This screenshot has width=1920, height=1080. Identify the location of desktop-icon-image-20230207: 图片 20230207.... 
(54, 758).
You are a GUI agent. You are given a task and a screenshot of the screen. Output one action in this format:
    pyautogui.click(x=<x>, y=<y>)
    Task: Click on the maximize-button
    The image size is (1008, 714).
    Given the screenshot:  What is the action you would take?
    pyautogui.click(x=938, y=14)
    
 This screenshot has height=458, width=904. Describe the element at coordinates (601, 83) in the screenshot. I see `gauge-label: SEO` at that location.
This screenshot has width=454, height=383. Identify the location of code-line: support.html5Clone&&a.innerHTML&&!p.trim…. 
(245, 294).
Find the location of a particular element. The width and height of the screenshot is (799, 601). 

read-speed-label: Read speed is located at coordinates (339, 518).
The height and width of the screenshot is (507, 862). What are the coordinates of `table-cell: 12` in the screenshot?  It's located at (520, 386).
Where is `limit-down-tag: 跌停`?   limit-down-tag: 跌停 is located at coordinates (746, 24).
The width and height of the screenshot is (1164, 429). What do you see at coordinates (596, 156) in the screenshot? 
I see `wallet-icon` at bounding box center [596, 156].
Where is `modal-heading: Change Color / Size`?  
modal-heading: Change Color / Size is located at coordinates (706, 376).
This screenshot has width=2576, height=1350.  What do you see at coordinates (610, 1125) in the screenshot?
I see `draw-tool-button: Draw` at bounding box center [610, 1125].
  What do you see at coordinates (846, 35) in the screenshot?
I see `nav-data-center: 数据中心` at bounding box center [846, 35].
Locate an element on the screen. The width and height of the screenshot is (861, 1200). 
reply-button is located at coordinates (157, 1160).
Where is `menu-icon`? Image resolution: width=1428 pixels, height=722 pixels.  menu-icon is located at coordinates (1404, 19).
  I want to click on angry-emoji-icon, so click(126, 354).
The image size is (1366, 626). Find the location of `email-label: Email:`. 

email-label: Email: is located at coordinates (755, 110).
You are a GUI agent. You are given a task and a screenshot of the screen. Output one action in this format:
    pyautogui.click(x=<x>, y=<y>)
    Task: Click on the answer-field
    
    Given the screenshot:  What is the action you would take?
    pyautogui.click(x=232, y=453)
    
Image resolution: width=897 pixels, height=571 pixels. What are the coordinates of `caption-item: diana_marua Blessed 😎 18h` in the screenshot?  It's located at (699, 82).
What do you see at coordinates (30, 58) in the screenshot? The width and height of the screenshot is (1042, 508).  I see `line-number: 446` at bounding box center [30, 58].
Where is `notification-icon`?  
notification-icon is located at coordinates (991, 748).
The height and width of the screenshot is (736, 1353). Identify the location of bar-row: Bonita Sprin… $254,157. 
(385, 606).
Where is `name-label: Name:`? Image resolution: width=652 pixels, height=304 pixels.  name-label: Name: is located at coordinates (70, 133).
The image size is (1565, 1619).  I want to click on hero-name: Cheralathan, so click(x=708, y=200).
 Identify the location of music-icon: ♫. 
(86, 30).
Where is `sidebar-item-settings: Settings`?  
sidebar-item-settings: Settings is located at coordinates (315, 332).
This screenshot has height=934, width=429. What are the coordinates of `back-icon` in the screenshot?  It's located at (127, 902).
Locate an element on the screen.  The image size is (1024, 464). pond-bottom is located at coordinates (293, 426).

══════════════════════════════

◆ TASK INSTRUCTIONS
Copy out, word for word, the lines of the records from the line with "Identify the location of music-icon: ♫." up to and including the line with "This screenshot has height=934, width=429.".

◆ COMPLETED EXERCISE
 Identify the location of music-icon: ♫. 
(86, 30).
Where is `sidebar-item-settings: Settings`?  
sidebar-item-settings: Settings is located at coordinates (315, 332).
This screenshot has height=934, width=429. What are the coordinates of `back-icon` in the screenshot?  It's located at (127, 902).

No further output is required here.